Reality checkpoint: Bain & Company, "Doing Agile Right"
Agile has become such a buzzword it’s almost lost its meaning. So we thought it a good time to review. Overly cumbersome and bureaucratic processes and data silos create sluggish business models that are unable to react quickly to changes in plan and slow, rather than foster, innovation. But agile isn’t a destination. It’s a means to becoming an effective and prosperous organisation. As we learned long ago, Jack be nimble, Jack be quick, Jack jump over the candlestick. Organisations need to learn to be like Jack, learning to jump before disruptions impact their business.
Agile is being hailed as the magical antidote to organisational woes. But although it does have the power to transform how you work, it must be implemented in the right way, in the right areas to get you there.

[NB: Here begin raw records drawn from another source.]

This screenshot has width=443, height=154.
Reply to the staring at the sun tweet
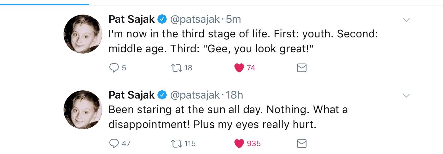114,144
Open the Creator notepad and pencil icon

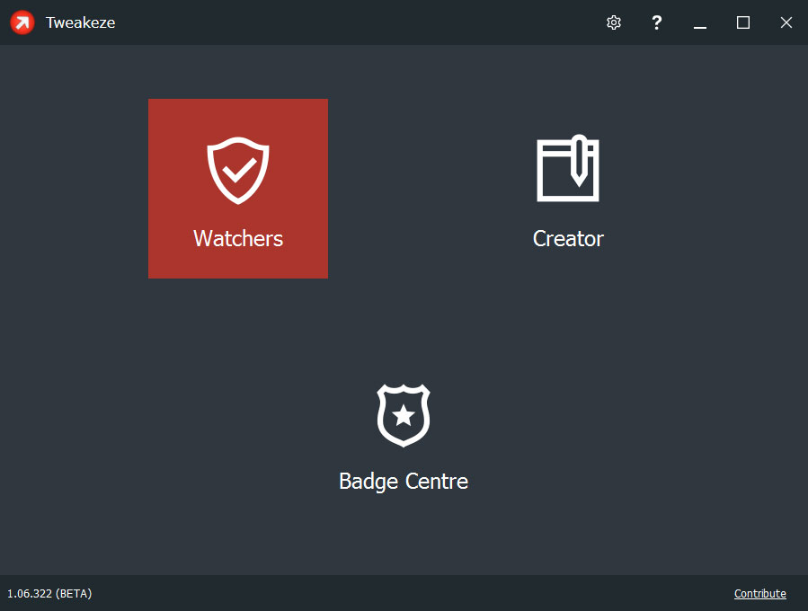[x=567, y=170]
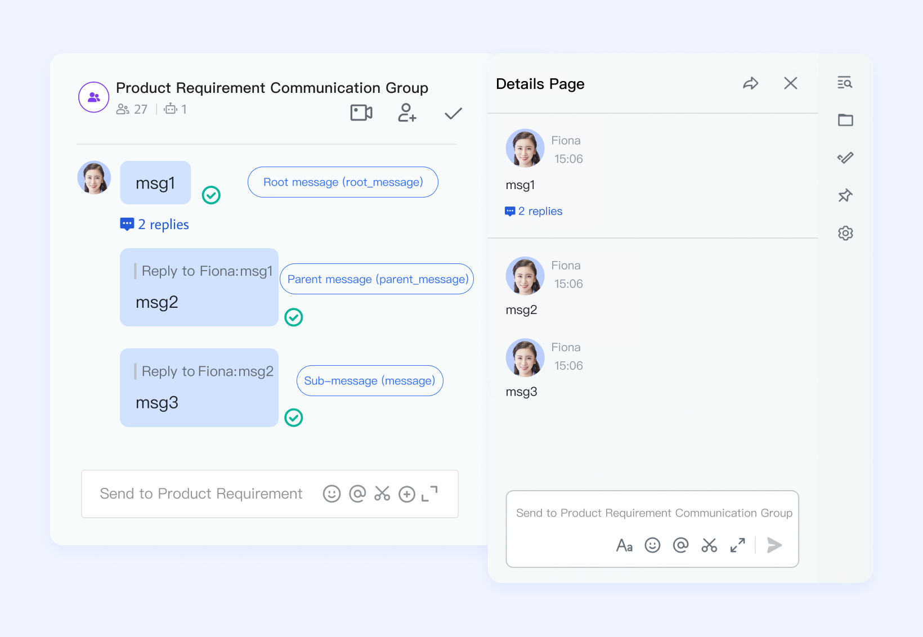Start a video call in the group
This screenshot has width=923, height=637.
coord(361,113)
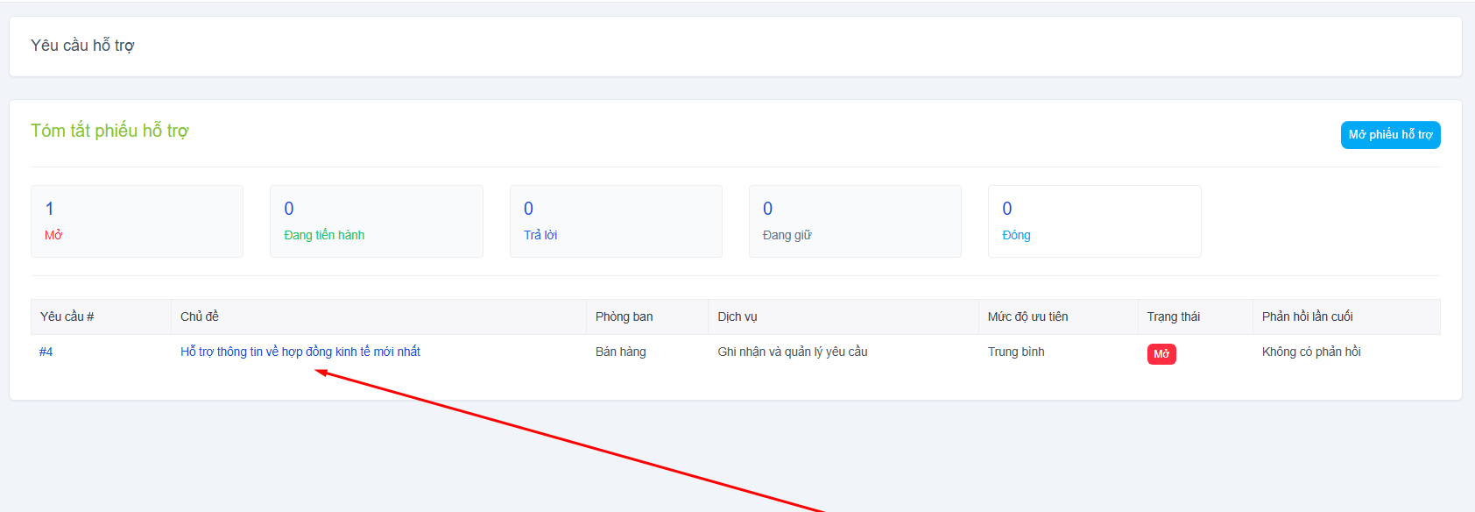
Task: Click the "Bán hàng" department cell
Action: coord(620,352)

Bain & Company thought leader and HBR author Darrell Rigby and colleagues Sarah Elk and Steve Berez check us on what agile really means, clearing up the myths and misconceptions surrounding all the buzz. Agile teams can, in fact, fuel innovation and make jobs more rewarding, but only if done right. It is not, however, a magic pill and can’t transform your company with a single swallow. Nor should it be used in all types of work or in every function.
As is with most things in life, the key is in finding the right balance, identifying where there is a need for tight control and strict governance for optimisation. As says, “Agile, done well, frees and facilitates vigorous innovation without sacrificing the efficiency and reliability essential to traditional operations.”
- How Agile Really Works
- Agile Planning, Budgeting and Reviewing
- Agile Organization, Structures and People Management
- Agile Processes and Technology
- Scaling Agile
- Agile Leadership
- Agile in Crises
- Doing Agile Wrong
- The (Un)balanced Company
Author Darrell Rigby responds to a question on how organisations can work together effectively and whether common goals should be established. “In my experience, Agile teams actually do better when they have separate rather than shared goals. The goals should be aligned so that teams are not wasting resources or working at cross-purposes, but aligned goals are different from shared goals. Take Saab Aeronautics, which develops the most cost-effective fighter jet in the world (the Gripen) using about 100 Agile teams. The teams are aligned on the goals for the overall jet, but teams working on propulsion have different goals from those developing brakes, for example.
“We often create what we call taxonomies of teams to show how Agile teams fit together and to make those relationships transparent to the entire organisation. We design the taxonomy to minimise interdependence while making sure that each module quickly and easily plugs into the others. This gives teams autonomy to act quickly without wasting time and energy on constant coordination. We think of it as creating a microservices architecture for technology, deploying loosely coupled applications that are self-contained but with clear interfaces. Amazon, as you probably know, uses microservices. Those microservices are mapped to autonomous teams that are generally capped at 10 members. We, too, consciously design business architectures and taxonomies so that each service ties closely to a development team.”